The grandfather of Chicano Studies, Américo Paredes, disagrees. Remembering the first time he heard the word in the 1920s, he writes that his brother lovingly called their little niece "pura Chicanita." He goes on to write that Chicano is simply a "clipped form of ​mexicano."  Writing that in Spanish we use the ch to denote affection, he says mexicano became Chicano as a way of creating a warm and loving term. It makes sense, actually. I do it all the time. "Preciosa" becomes "prechiosa" when I am talking to my beloved dogs. My tía abuela Concepción became Chonita. My primo Jesús became Chuy. My aunt Maria Jesus became Cachuy. We do love ch. (See ​The Borderlands of Culture: Américo Paredes and the Transnational Imaginary​ by  Ramón Saldivar.) 

My father, born in 1910, always used the word ​Chicanito ​and Chicanita​ as a form of affection.
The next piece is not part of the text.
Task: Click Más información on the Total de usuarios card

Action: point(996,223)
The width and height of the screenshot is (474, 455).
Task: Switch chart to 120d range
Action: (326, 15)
In the early 1970s when, as a 14 year old, I adopted the term to identify with the political movement, it angered him because my using it had transformed it from a familiar term of endearment to a radical, political identity. Since that transformation in the 1960s, the word has always been controversial. 

​I'm not sure when I saw the x in Xicana for the first time... probably in Ana Castillo's work. I know replacing the ch with x was made with the intention of reconnecting to our indigenous roots by incorporating the x, which folks connected to Nahuatl. I'm not the first to point this out, but the x as a ch sound isn't Nahuatl. The x as an sh sound was, in fact, 16th-century Spanish. Spanish grammarians later changed the x to denote an h sound.  Thinking of it in English, Meshico (which the emphasis on the second syllable) became Mehico (with the emphasis on the first syllable). I want to acknowledge the colonial roots of using the letter x. There's something inherently colonial in using the Spanish alphabet and its archaic pronunciation to connect to an Indigenous language. Since our original languages were taken from so many of us, using Spanish is sometimes our only resort. I don't want to make the colonial invisible, though.

So I'll be going back to what I've always been-- Chicana. The word connects with me with my daddy's generation who saw it as a beautiful loving term to speak of working-class Mexicanas and Mexicanos. And I'll use it to connect me to the Movimiento that so inspired me beginning fifty years ago when I was a young woman with a desire to change the world.

​I love that language changes and transforms to reflect new understanding and new critiques.  I love when language challenges me to rethink what I know. So the x is good. I just won't be using it anymore.